Going through Elie Wiesel's gothic and expository account of the holocaust in his widely read novel Night gave me chills. Afterall, most of his dreadful personal stories took place during winter in a Nazi concentration camp in Auschwitz. I read this book long way back in college, but I felt the same chill when I was told I am required to attend a bootcamp at work. I know concentration camp and bootcamp are entirely two different things, but I have taken semantic elevation so close to my heart I can only draw gothic,unnecessary associations.

It turned out to be a programming bootcamp, an intensive training program where new hires are taught how to go about the process and logic of doing business in the company.
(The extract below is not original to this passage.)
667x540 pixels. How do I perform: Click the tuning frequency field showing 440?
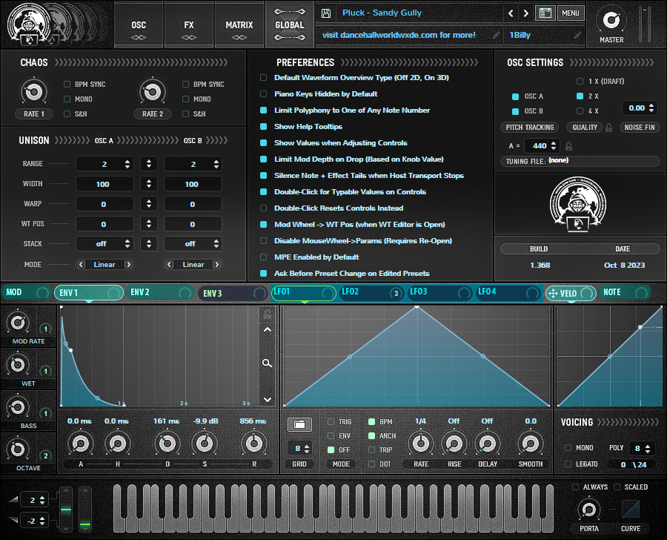(540, 146)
It was technical by nature, save for a crash course in Supply Chain Management which, by the way, was something so IE I could easily complete the instructors sentences. The other topics were all technical and designed for the computer savvy, definetly so not me. But what I initially gathered to be an intimidating training program turned out to be fun. Yes, just fun--I couldn't drop the word euphoric for this one because it would sound overboard.

I'm now bent on giving credit to whom it is due, and this time everybody gets it! I believe every participant of the bootcamp has his/her own share of interesting mannerisms and a whole lot of discriminating opinion to any topic, exam and the ludicrous, unfortunate pronunciation slips of a few good instructors. And before I forget, I think it's worth mentioning that we call ourselves Batch Six--nothing fancy with our batch name until you associate it with a famous TV talent search that used to run by batch.

Patty is the sweet lady from Bicol who would switch from Filipino to Bicol in the middle of a conversation. Paolo is the animated guy who is but everything he claims to be--who could forget that I am shy incident? Adet is my college blockmate and former Canon officemate who would religiously update her facebook status with her daily realizations in life about traffic, diet, and arriving an hour early to work. Seated next to her are Jericho and Nelson who love to whisper to each other. Man2 (pronounced Man-Man), on the other hand, is actually a woman. Erika is the genius we won't be surprised if she gets regularized in just a month or two--she loves iced tea and debugging. Patrick is from La Salle I was suprised he's much into jologs stuffs. He usually gets incessant phone calls, perhaps from family, when the weather outside grows ballistic. And there's Jamie, whose lunch-time affairs remain to be top-secret for the batch to uncover. Myron is the Atenista whose juvenile signature gets the most attention. I was glad I learned both his parents are also IE graduates from UP Diliman. And seated next to my left is Hosea who usually arrives in the office with an unwrinkled shirt because he doesn't take the MRT. He's really good at throwing aspersions at anyone, though not coming off offensive but rather funny; he once asked a batchmate if he wrings out his armpits when he noticed the poor guy's wet polo.

Today is our last classroom training day, and that means we will no longer be staying in the same room for the rest of our training program. We will be stationed in our respective departments, and we just cross our fingers we won't succumb to boredom. So long, everyone! See you around!